FPGA and metastability once again

- V
- v_mirgorodsky
  
  Contact options for registered users
posted
18 years ago

Wed, Nov 23, 2005 9:38 AM

Hello ALL,

I have a design with two global clocks. I have data I need to transfer from one clock domain to another. I am aware of existence of FIFO blocks :), but it seems to be too expensive to spend a block-ram and other resources for every boundary crossing. To avoid using FIFO blocks we created a handshake schematic, based on some triggers and small FSM. This solution is proven to work in hardware error-free for almost 40 hours. First domain clock frequency is 25MHz or 125MHz (depending on mode); second domain clock frequency is 166MHz.

Naturally, some triggers in out design are metastable. Is it possible to get some intermediate voltage level at the output of trigger in FPGA if input signal on its Data input violates setup or hold times? In my design I assume I don't get any intermediate level voltages at the trigger outputs. What about signal I input into FPGA from outside? Is it possible to get some intermediate voltage levels on the trigger outputs by violating setup-hold times and/or IO standard voltage levels?

With best regards, Vladimir S. Mirgorodsky

- P
- Peter Alfke
  
  Contact options for registered users
Vote on answer
posted
18 years ago

Wed, Nov 23, 2005 4:39 PM

Vladimir, at the frequencies mentioned, the decision-making flip-flop will go metastable, which means it will occasionally have an unpredictable extra delay. It will have an extra 2.0 ns delay statistically once every 2 weeks. It will have an extra 2.5 ns extra delay roughly once every 20 000 years. For every extra 100 ps additional delay, the mean-time-between-failure (MTBF) increases by more than a factor 10. See my Xilinx app note XAPP094 for more details. Don't worry about strange levels. It's the unpredictable extra delay that is the problem. Peter Alfke, Xilinx Applications

- A
- Avrum
  
  Contact options for registered users
Vote on answer
posted
18 years ago

Wed, Nov 23, 2005 8:50 PM

Since you haven't posted any details about how you are doing the clock crossing, we can't say if the system is robust or not. Dealing with clock crossing is a tricky issue, not just in terms of dealing with metastability, but also in terms of how to ensure that data is not missed, replicated, or otherwise mangled. 40 hours of testing is relatively short when you are dealing with metastability; all you have demonstrated is that your MTBF is not substantially less than 40hrs; it is certainly possible that you could have a system that works most of the time, but still fails once per day, once per week, once per year...

Clock crossing through a FIFO is a mechanism that is well understood, and can be designed to be reliable in spite of metastability issues. Other mechanisms certainly exist, and, depending on the frequencies involved, can be implemented with less logic than a FIFO. However from 125MHz to 166MHz, many of the "easy" robust mechanisms won't work; a FIFO is your best bet.

It is understandable that you don't want to "waste" block RAMs for the clock crossing. However, one nice features of the Xilinx architecture is the availability of distributed RAMs. It is relatively "cheap" to use these dual ported RAMs to build 16 word deep FIFOs (in any width), which are enough for most clock crossing applications.

What you will do
A) In the FPGA metastability thread, what is the clock frequency of the second clock domain?
B) For each statement, say whether the FPGA metastability thread agrees, and quote the words that decide it: (i) Peter Alfke expects the extra 2.5 ns delay about once every 20 000 years. (ii) Avrum says distributed RAMs can be used to build 32 word deep FIFOs. (iii) The handshake solution ran in hardware without errors for almost 40 hours.
C) Continue the FPGA metastability thread from its last sentence.

Extracted entries
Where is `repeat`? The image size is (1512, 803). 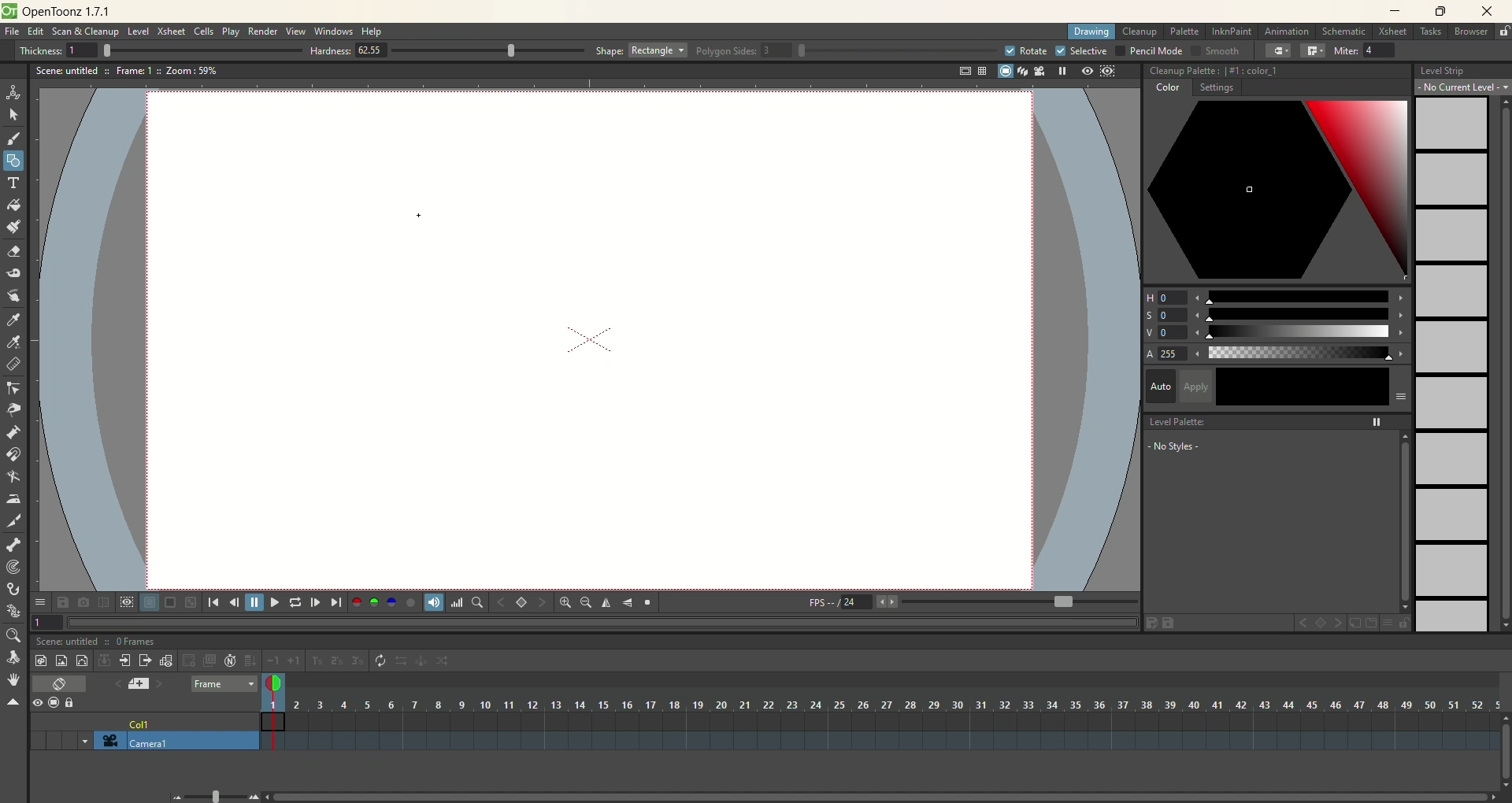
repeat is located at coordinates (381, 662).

--

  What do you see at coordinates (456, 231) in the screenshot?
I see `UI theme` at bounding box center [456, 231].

Task responses
A) 166MHz.

B)
(i) Yes: "It will have an extra 2.5 ns extra delay roughly once every 20 000 years."
(ii) No: "It is relatively "cheap" to use these dual ported RAMs to build 16 word deep FIFOs (in any width)"
(iii) Yes: "This solution is proven to work in hardware error-free for almost 40 hours."

C)
Avrum

- P
- Philip Freidin
  
  Contact options for registered users
Vote on answer
posted
18 years ago

Thu, Nov 24, 2005 8:26 AM

Hi Vladimir,

40 hours of testing is not nearly enough for almost any system. You desperately need to read this:

formatting link

to get a better understanding of the issues. Since you don't say what FPGAs you are using, I can't guide you to specific numbers, but there is significant information at the Xilinx web site that describes the metastable parameters for various product families.

For example, XAPP094 and

formatting link

There were also some Xcell articles I believe.

You need to use this data plus a careful analysis of your design and its post place and route timing and cycle margin, to calculate Mean Time Between Failures (MTBF). For example, Peter has given you some numbers in his answer to your question, but he has assumed that you are using very recent products, and has not made clear that the metastable characteristics depend on the device you are using.

This is why you need to read the FAQ article above. Metastables can give many possible anomalous types of behavior, depending on the actual circuit design. You can get metastables that transition cleanly between logic 0 and logic 1. The metastable behavior is that it occurs later than Tcko MAX. (greater than the clock-to-output max delay for the Flip Flop, taken from the data sheet)

As Peter said in his response:

"Don't worry about strange levels. It's the unpredictable extra delay that is the problem."

This doesn't mean that strange levels don't occur, but the end result of metastables regardless of their signal levels while getting to a final stable value is that the time to get to the stable value is unbounded.

It is not clear what you mean by "triggers". When a signal goes metastable, it can do many strange things: oscillate, intermediate levels, normal levels, multiple transitions, ...

Anything that violates setup and hold to clock can cause metastables.

Cheers, Philip

Philip Freidin Fliptronics

- V
- v_mirgorodsky
  
  Contact options for registered users
Vote on answer
posted
18 years ago

Thu, Nov 24, 2005 9:08 AM

Hello Avrum,

Our design is very simple. We have a register where the actual data is stored; we have a strobe register, which assert only one cycle later after the main command register has been filled with valid information. This way data is always stable at the command register at least one full period of 125MHz clock cycle. Than the value of strobe latched by another metastable trigger, whose clock is 166MHz. The system does not transition to any state until it sees the strobe in its 166MHz clock domain. All other stuff is really simple. We just generate couple clears for both strobe registers and couple enables for both domains data registers. Since we transfer only commands across the clock boundary, we don't need very high throughput, although the design is able to transfer a word of data across the clock boundary every three clock cycles of slower clock.

If we miss a strobe this clock cycle, we will recognize it later. Our system can easily tolerate that since we have a command pipeline and we don't need to supply a new command very frequently.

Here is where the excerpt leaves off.